# Problem statement:
Return exactly the span that opens with the line containing "Given: Click the scroll right arrow" and closes with the final line of the records, both included.

<<<<

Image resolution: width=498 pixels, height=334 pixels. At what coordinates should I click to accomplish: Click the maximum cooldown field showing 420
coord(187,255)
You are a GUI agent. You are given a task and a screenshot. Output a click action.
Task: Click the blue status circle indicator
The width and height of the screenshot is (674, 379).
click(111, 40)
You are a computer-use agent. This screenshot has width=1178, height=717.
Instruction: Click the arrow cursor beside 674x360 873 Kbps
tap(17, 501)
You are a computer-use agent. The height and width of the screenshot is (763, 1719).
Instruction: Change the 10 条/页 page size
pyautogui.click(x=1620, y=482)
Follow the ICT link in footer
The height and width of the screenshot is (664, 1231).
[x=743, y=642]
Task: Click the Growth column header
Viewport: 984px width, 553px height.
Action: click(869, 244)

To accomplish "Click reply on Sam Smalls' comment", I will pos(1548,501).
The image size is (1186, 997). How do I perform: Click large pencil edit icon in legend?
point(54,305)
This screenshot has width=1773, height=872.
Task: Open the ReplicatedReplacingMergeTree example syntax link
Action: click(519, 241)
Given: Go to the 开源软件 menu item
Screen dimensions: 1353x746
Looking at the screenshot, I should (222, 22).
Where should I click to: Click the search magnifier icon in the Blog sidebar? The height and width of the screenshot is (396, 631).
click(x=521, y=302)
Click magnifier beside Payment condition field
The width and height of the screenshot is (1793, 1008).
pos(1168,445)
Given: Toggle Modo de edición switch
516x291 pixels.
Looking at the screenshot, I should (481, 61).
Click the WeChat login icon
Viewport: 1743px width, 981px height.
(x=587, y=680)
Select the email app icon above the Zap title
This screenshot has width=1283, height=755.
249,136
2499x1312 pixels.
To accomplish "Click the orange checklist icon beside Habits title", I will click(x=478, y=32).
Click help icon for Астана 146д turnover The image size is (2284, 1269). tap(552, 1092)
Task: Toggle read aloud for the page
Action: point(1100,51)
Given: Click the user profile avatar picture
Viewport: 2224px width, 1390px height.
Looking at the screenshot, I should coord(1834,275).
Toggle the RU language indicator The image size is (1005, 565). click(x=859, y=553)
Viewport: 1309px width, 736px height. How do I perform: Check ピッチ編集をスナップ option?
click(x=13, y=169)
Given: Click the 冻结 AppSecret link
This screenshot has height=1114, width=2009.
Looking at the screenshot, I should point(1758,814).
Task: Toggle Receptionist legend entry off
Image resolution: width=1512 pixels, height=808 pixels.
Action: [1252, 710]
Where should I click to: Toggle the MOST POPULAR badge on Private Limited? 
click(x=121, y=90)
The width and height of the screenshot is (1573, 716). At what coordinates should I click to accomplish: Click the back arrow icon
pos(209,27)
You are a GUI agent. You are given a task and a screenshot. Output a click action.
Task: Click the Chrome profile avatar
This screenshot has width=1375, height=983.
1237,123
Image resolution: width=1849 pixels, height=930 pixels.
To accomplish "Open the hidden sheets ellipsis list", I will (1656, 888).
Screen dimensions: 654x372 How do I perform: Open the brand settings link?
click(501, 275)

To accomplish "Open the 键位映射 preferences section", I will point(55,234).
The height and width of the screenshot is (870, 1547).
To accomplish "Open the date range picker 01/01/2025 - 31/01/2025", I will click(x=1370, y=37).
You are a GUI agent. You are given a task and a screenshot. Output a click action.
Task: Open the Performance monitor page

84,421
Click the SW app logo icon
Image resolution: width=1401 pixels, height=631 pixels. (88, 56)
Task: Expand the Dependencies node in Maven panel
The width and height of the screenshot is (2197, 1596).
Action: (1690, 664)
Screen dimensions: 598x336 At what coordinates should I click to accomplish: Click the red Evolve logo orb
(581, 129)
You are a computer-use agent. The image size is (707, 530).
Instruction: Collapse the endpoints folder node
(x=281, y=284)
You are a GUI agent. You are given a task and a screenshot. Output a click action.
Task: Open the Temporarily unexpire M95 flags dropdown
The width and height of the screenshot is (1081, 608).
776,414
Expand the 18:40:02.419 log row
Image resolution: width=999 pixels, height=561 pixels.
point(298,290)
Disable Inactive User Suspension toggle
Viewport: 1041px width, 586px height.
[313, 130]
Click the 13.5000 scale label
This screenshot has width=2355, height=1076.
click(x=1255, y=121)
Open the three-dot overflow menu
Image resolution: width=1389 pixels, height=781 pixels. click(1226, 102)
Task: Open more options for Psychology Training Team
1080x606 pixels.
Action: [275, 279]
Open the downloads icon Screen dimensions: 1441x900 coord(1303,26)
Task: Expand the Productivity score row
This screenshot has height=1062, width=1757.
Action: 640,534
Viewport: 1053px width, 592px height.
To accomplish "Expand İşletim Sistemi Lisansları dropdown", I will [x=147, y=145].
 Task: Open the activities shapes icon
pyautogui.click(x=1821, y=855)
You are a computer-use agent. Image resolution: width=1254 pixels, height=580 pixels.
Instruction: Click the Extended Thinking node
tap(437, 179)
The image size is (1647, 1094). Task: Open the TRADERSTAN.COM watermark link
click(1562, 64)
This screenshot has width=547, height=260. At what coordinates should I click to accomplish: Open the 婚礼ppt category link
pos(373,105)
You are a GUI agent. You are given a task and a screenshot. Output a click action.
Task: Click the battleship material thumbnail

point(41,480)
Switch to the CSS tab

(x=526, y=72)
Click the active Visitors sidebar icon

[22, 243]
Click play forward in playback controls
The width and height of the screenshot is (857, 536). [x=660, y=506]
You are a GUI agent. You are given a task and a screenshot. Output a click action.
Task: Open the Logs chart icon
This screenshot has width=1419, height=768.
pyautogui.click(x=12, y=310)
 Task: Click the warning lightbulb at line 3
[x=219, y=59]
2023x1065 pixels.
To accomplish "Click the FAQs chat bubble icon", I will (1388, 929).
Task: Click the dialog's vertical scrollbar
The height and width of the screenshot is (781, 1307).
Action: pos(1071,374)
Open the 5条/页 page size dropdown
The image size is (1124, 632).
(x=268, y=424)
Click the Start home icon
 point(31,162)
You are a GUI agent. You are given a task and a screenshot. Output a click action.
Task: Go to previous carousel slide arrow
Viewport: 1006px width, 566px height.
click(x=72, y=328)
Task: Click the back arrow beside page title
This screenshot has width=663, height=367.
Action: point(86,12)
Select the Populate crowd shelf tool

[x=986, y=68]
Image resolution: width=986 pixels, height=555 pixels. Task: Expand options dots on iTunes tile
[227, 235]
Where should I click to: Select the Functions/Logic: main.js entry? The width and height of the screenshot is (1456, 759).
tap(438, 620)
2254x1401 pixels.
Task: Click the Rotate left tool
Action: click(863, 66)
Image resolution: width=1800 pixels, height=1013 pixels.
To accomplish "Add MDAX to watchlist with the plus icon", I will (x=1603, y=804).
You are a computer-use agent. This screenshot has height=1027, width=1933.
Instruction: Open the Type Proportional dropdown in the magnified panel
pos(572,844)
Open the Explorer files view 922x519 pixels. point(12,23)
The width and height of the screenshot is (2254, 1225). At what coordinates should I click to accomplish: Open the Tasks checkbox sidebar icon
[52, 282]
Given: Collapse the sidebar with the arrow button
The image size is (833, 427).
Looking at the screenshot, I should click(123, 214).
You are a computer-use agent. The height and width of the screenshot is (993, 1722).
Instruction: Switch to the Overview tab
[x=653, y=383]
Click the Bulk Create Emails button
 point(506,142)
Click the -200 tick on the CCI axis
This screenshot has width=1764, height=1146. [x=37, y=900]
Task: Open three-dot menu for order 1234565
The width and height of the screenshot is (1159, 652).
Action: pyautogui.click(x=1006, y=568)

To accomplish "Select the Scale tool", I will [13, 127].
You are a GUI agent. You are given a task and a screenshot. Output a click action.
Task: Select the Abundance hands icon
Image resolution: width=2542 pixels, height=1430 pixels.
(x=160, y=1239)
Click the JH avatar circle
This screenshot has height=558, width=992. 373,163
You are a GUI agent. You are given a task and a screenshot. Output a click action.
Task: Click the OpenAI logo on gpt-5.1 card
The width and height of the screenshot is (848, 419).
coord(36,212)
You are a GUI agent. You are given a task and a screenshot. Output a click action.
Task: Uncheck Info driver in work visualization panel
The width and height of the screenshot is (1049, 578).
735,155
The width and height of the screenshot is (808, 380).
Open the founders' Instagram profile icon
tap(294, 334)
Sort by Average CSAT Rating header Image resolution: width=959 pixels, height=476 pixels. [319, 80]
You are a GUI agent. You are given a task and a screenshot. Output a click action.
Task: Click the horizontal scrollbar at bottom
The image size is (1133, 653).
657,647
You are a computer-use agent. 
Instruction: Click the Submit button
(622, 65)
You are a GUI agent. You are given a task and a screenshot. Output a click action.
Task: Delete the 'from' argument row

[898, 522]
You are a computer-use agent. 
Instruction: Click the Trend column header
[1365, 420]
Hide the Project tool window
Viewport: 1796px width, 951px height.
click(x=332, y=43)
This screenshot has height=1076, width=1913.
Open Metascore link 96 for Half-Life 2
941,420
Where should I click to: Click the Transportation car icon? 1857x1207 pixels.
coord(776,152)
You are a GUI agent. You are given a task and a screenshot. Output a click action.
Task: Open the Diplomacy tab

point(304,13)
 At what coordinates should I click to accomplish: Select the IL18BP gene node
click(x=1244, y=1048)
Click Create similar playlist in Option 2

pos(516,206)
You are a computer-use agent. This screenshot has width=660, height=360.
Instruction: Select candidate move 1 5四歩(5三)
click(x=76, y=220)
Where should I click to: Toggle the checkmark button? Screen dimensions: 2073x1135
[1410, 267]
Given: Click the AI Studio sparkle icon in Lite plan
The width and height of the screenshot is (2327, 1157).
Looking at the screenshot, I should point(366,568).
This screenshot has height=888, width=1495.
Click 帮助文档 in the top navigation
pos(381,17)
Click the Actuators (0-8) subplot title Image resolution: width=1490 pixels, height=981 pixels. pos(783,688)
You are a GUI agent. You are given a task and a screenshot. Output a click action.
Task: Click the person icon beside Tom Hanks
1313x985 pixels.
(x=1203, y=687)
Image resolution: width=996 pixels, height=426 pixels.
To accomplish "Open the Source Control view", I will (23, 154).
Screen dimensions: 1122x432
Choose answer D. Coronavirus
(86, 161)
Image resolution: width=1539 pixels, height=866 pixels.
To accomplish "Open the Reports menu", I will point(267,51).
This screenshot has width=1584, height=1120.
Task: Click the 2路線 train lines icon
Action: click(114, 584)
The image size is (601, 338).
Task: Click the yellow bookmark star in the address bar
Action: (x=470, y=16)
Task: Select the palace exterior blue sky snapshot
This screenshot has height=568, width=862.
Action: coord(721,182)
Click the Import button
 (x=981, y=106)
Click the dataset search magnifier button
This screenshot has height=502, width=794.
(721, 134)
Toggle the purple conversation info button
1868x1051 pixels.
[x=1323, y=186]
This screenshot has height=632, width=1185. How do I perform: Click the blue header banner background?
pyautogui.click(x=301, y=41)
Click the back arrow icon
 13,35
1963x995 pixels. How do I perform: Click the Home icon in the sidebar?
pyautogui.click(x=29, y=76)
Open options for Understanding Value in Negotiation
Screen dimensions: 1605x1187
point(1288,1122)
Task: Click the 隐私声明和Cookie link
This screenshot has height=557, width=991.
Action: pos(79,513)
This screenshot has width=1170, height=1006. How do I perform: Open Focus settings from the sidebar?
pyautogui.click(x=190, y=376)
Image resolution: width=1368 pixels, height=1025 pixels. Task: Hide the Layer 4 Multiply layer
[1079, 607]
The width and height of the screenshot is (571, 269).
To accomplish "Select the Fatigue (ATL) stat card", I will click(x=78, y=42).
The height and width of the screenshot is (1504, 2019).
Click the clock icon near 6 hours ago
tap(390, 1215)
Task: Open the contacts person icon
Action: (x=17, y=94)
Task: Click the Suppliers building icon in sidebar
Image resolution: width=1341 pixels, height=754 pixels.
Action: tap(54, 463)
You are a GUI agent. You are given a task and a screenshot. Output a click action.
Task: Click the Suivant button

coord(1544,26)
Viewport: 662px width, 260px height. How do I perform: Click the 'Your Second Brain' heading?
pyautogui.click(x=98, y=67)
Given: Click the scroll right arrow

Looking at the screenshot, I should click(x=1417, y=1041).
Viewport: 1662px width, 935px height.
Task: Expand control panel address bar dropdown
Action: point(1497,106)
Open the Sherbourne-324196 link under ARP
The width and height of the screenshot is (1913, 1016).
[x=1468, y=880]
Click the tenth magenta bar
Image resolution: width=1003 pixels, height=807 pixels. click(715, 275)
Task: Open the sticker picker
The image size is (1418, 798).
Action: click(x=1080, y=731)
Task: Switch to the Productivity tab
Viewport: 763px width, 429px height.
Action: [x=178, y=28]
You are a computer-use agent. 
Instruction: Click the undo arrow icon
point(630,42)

>>>>

# Solved problem:
Given: Click the scroll right arrow

Looking at the screenshot, I should click(x=1417, y=1041).
Viewport: 1662px width, 935px height.
Task: Expand control panel address bar dropdown
Action: point(1497,106)
Open the Sherbourne-324196 link under ARP
The width and height of the screenshot is (1913, 1016).
[x=1468, y=880]
Click the tenth magenta bar
Image resolution: width=1003 pixels, height=807 pixels. click(715, 275)
Task: Open the sticker picker
The image size is (1418, 798).
Action: click(x=1080, y=731)
Task: Switch to the Productivity tab
Viewport: 763px width, 429px height.
Action: [x=178, y=28]
You are a computer-use agent. 
Instruction: Click the undo arrow icon
point(630,42)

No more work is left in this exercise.